Ferrara insomma ha scelto per sé un’ambientazione scenograficamente, metaforica, in grado di suggerire, sia pure in filigrana, sia pure fra grandi virgolette non meno in radica e acciaio cromato, alcune figure all’amaro, anzi, all’ammazzacaffè del ventennio già opportunamente evocato, un Mario Appellius, e forse perfino un Telesio Interlandi, giusto per dire che talvolta la professione scelta ti obbliga, anzi, ti condanna a sostenere l’indifendibile, e qui il volto e la figura del Nano Ghiacciato fa ritorno come spettro appeso a testa in giù fra noi e Ferrara, il più intelligente e bullonato per chiara fama dei suggeritori del premier, lo stesso che a più riprese, perfino dalle colonne familiari del Foglio ha avuto modo di invitarlo ora “a non rompere più il c…” (sic) ora a “scusarsi pubblicamente” per le proprie intemperanze sia pure “da prigioniero dell’accanimento giudiziario”.

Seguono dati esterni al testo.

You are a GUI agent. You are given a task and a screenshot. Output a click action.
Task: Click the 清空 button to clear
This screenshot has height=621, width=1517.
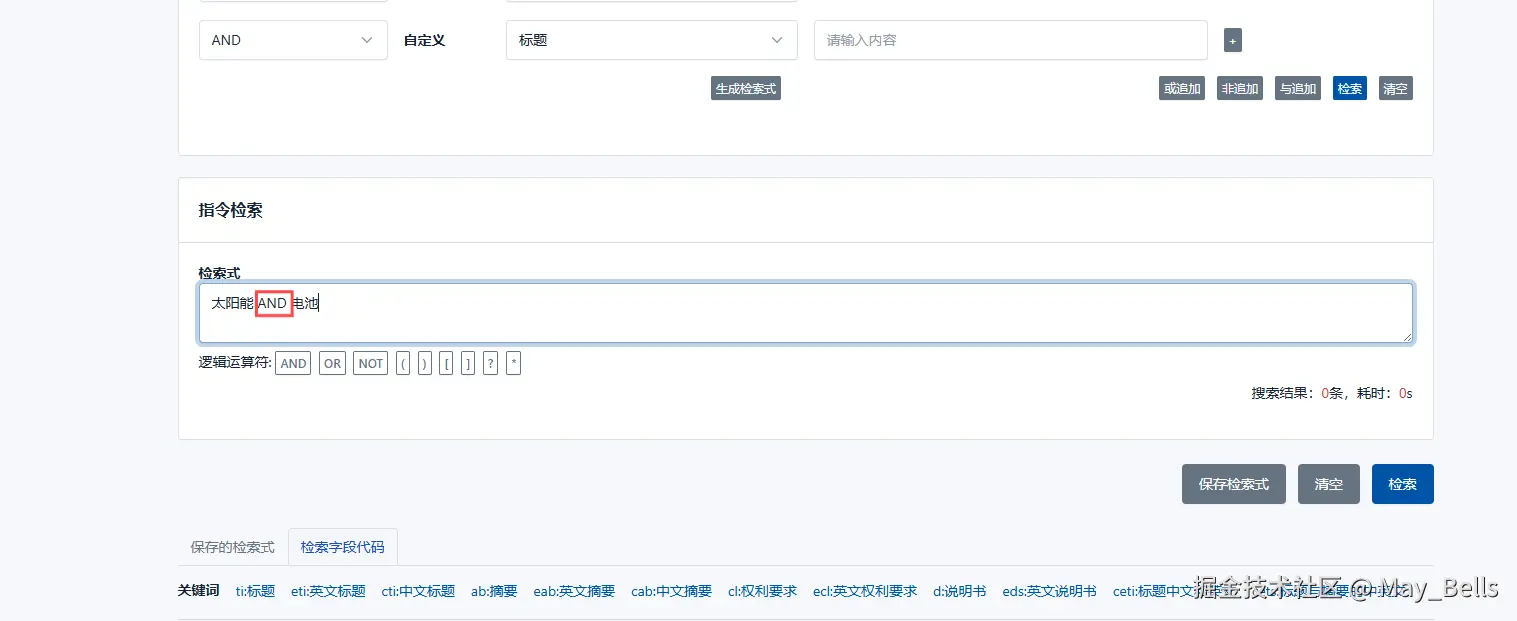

Visto che, sempre parola di Giuliano Ferrara, B., anzi, il Cav., come sempre su quel giornale viene evocato il principale, sarebbe un “eroe popolare” al pari, c’è da immaginare, di un Bartolomeo Colleoni, di un Meo Patacca, giusto per restare nella rassicurante koinè capitolina. Ora, che Ferrara abbia contribuito a far sì che Berlusconi apparisse pubblicamente come l’unica forma di possibile avanguardia artistica italiana (al pari del già testato futurismo di Marinetti) presso certe classi intellettualmente agiate in versione liberal su questo non ci piove, restano comunque a disposizione dei perplessi alcuni dettagli, solo apparentemente marginali, meglio, sovrastrutturali.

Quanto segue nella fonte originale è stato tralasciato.